NELP recently submitted a comment to the Federal Trade Commission (FTC) urging the agency to impose tougher penalties on companies that collude to suppress wages. We filed the comment in response to a proposed settlement in a case where the companies allegedly colluded to keep wages for therapists low, a violation of antitrust law. The proposed settlement imposes no civil liability or restitution requirements on the parties.
The case involves issues that are important to millions of America’s workers. Two reasons for sluggish wage growth—the prevalence of “fissured” work and increasing labor market monopsony power (both explained below)—are at play in the case and will continue to depress wages until agencies, including the FTC, aggressively enforce the law.
The “fissured” workplace refers to the practice of outsourcing work to subcontractors such as staffing companies or to independent contractors. The staffing agencies in this case recruited and hired workers to be placed in homes to care for elderly and disabled individuals. Sometimes staffing companies label their workers as employees, and other times they label them as independent contractors. The more layers of businesses in the outsourcing chain, the less money there is to pay the workers, who too often work for poverty wages.
Increasing labor market monopsony power refers to reduced competition among employers, which shifts bargaining power to employers and allows them to dictate wages. Monopsony power not only allows employers to dictate wages, it changes the way they set wages—that is, these employers are more likely to outsource or “fissure” work in order to further reduce labor costs.[1] Limited competition among employers also increases the risk of implicit or explicit collusion, such as agreements not to hire each other’s workers, or (as is the case with the therapist staffing companies) agreements to coordinate on wage offers.

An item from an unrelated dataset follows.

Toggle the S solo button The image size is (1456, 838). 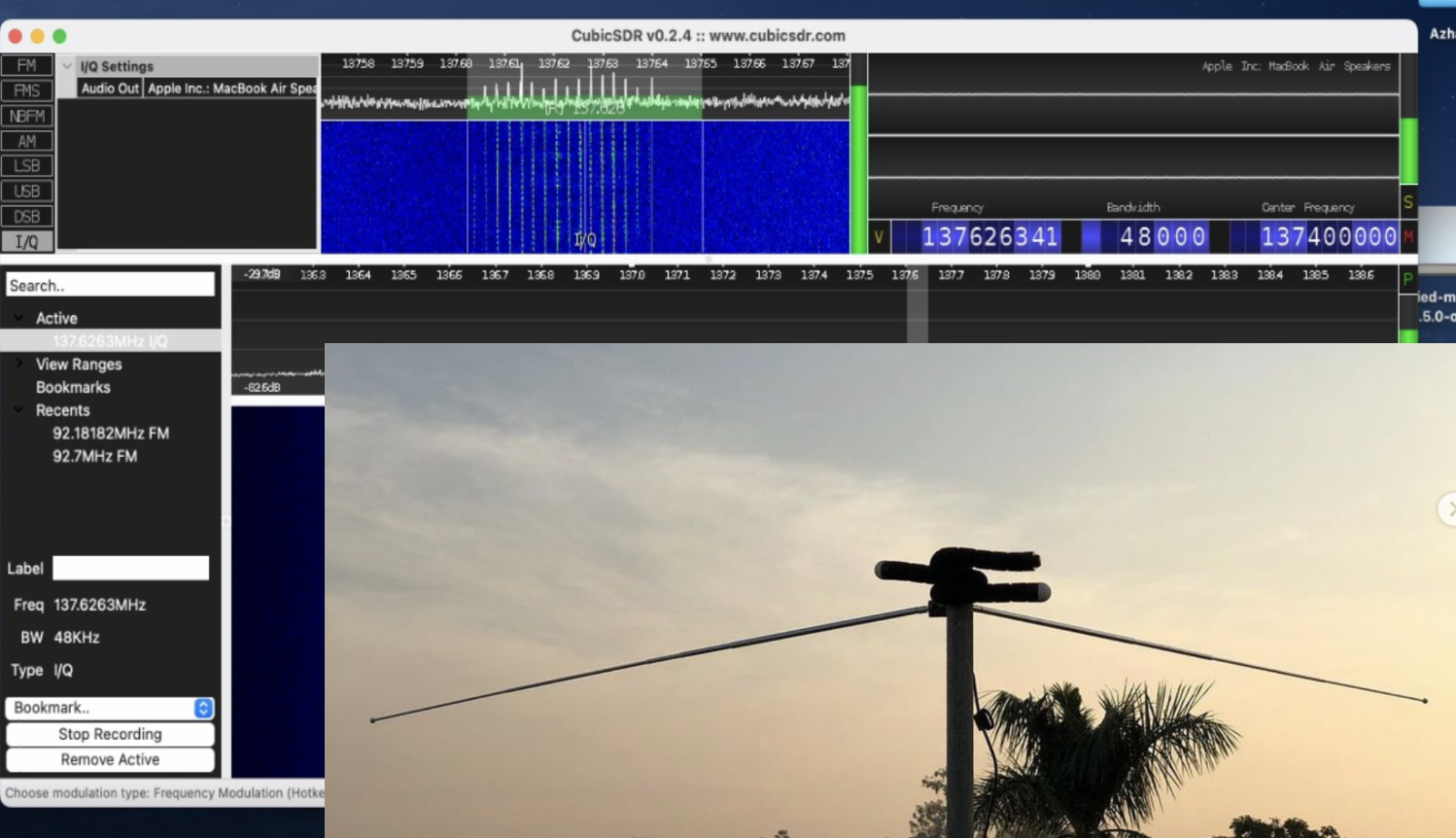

In 2016, the FTC and the U.S. Department of Justice published antitrust guidance warning that companies that collude on wages or other terms of employment face serious consequences, including civil and criminal liability. Considering the explicit warning in this guidance, it is inexplicable that the FTC has decided not to impose civil or criminal liability on the parties in this case, who are alleged to have engaged in clear violations of antitrust law and the guidance issued in 2016. The proposed settlement does not adequately compensate the therapists who were the victims of collusion. It also fails to deter other companies from colluding to suppress wages, which has significant consequences for the millions of people who work in staffing companies or are classified as independent contractors.
Given the clear violation of antitrust law and the FTC guidance and the far-reaching ramifications for America’s workforce, in cases like this one, the FTC should seek remedies that make the injured workers whole and that effectively deter future wage fixing by employers. These cases have real-world consequences for our health care system, labor market competition, and the millions of independent contractors and other “nonstandard” or “gig” workers who rely on precarious and often poorly paid work for their livelihoods.